Climate change is a fact. The average temperature of Earth has already risen more than 1 degree from pre-industrial times. This will rise to 2-3 degrees in the coming decades. We’re experiencing this change through storms, floods, wildfires, and extreme heatwaves.
Now and then, flat Earthers stand up and share their message about how there is no climate change. They claim it’s a natural cycle of sun heating and that some warming is actually a good thing. We thought it would be good to have a look at what researchers, who have skin in the game, are saying.
Earlier this year, Swiss Re, one of the world’s largest reinsurers, unveiled a report called The economics of climate change: no action not an option. To estimate the economic impact of climate change, they ran a stress test on 48 economies which represented some 90% of the global economy.
The headline is: if the average temperature rises 3.2 degrees by 2050 — the rate we’re on course for — then global GDP will lose 18%. To put this in context, China, the world’s second-largest economy after the United States, contributes around 18% of global GDP.
“Economies in Asia would be hardest hit, with China at risk of losing nearly 24% of its GDP in a severe scenario, while the world’s biggest economy, the U.S., stands to lose close to 10%, and Europe almost 11%,” the study said.

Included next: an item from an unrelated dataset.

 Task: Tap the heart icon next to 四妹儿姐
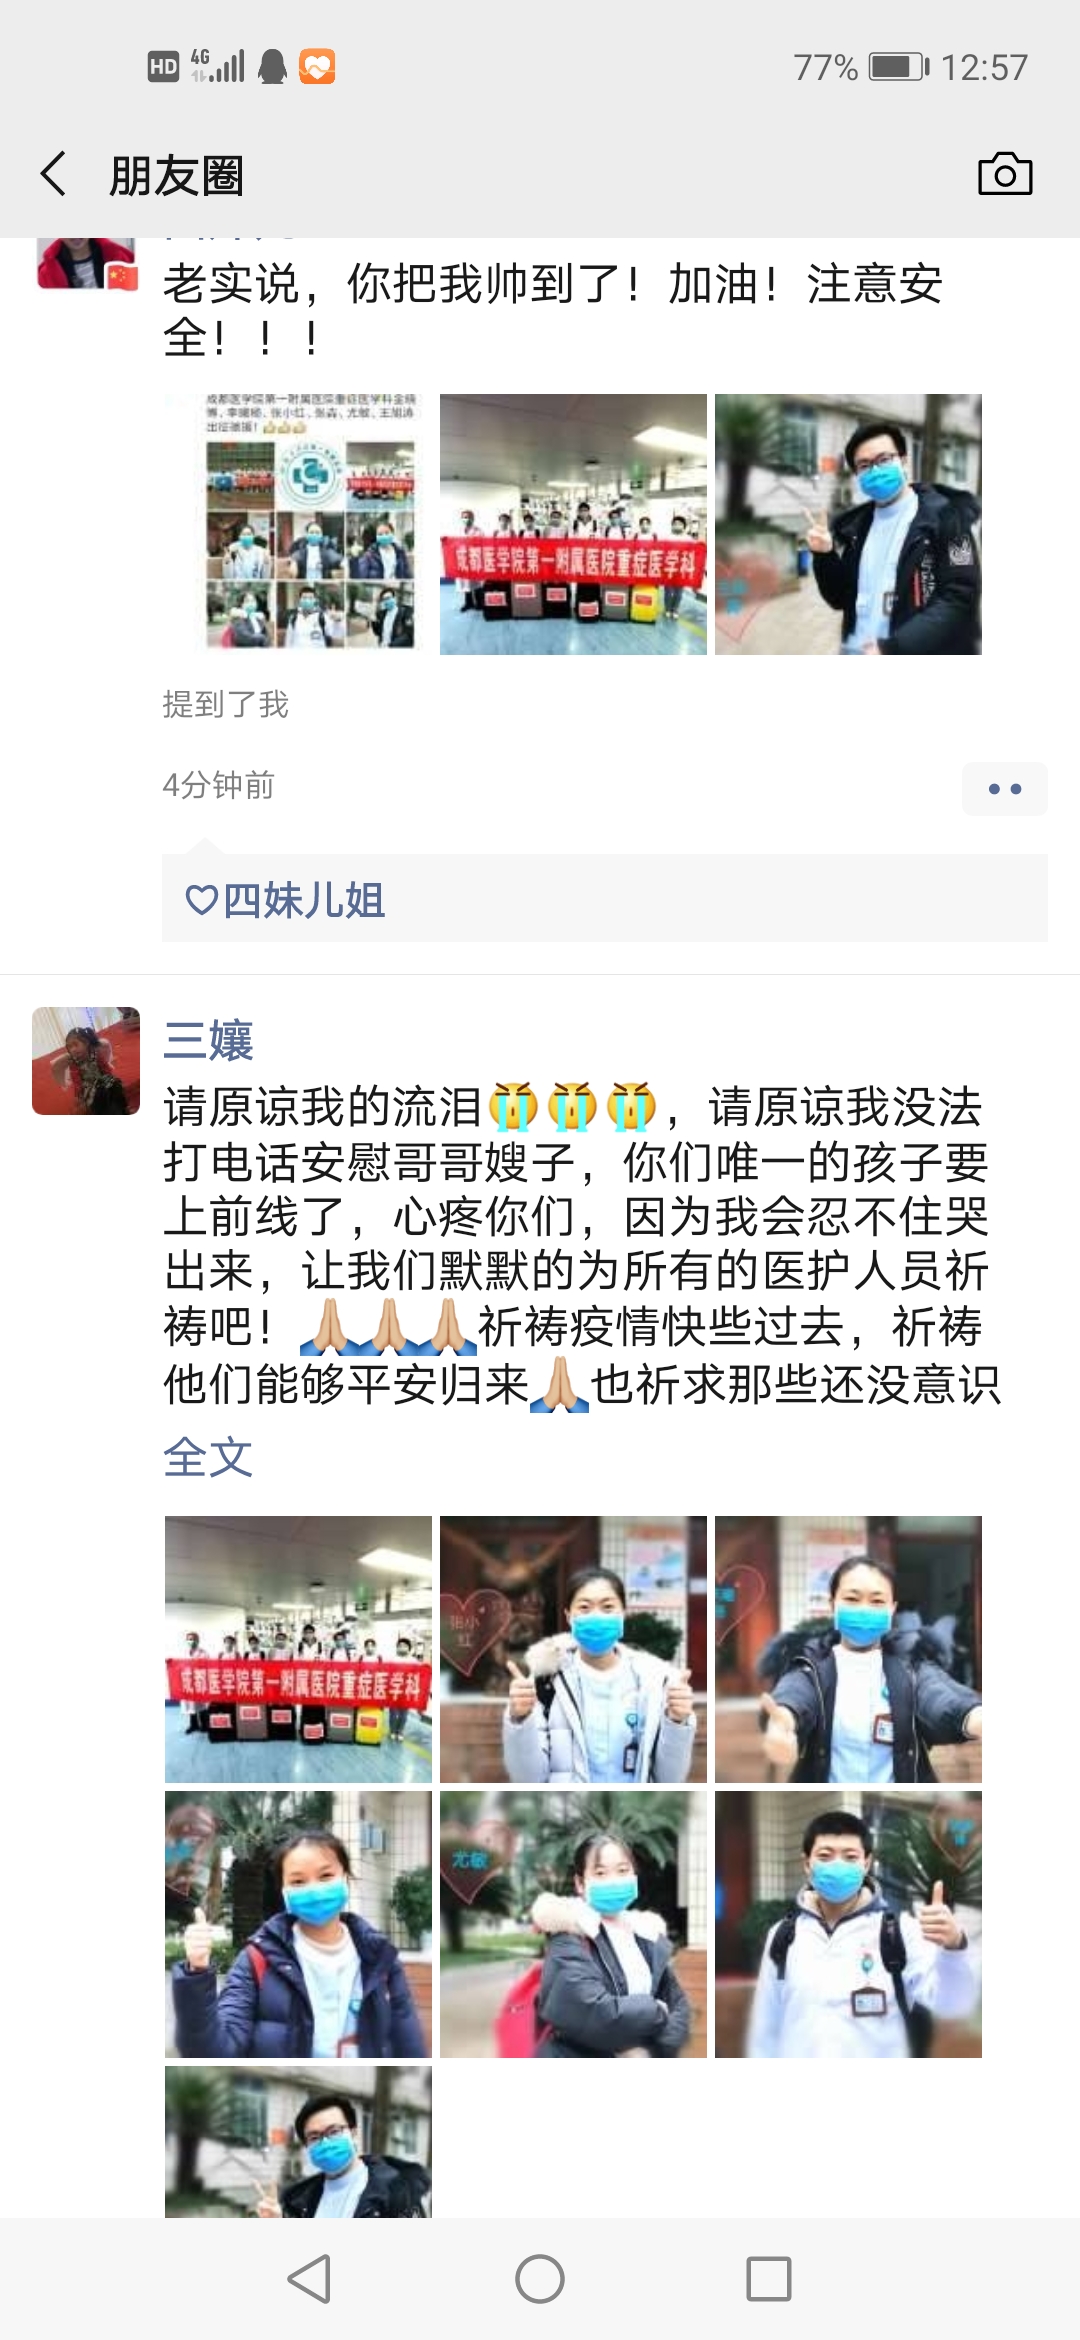point(201,900)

If the 2015 Paris agreement targets are met and warming is kept at the 1.5-degree level, then the hit on global GDP would be just 4%. “This will require more than what is pledged today; public and private sectors will play a crucial role in accelerating the transition to net zero.”
Investing in new technologies is key for mitigating the climate change hit on the global economy. “Our analysis shows the benefit of investing in a net-zero economy. For example, adding just 10% to the $6.3 trillion of annual global infrastructure investments would limit the average temperature increase to below 2°C,” Jérôme Haegeli, Swiss Re’s Group Chief Economist, said in a statement.
The countries most negatively impacted are often the ones with the fewest resources to adapt to and mitigate the effects of rising global temperatures. South-East Asia (ASEAN countries) – Brunei, Cambodia, Indonesia, Laos, Malaysia, Myanmar, the Philippines, Singapore, Thailand and Vietnam - would be the worst-hit region, with GDP taking 37.4% hit. The hit on the Middle East & Africa region would amount to 27.6%.
Advanced economies in the northern hemisphere – the ones which have benefited the most from industrialisation – are the least vulnerable, including the United States, Canada, Switzerland, and Germany.
So while politicians are making idealistic speeches in Glasgow and protesters are shouting even more idealistic slogans, eventually our ocean liner starts to slowly turn because of the money. Losing one China from the global economy is a too drastic outlook to just sit on the sidelines and wait for the climate change to kick in.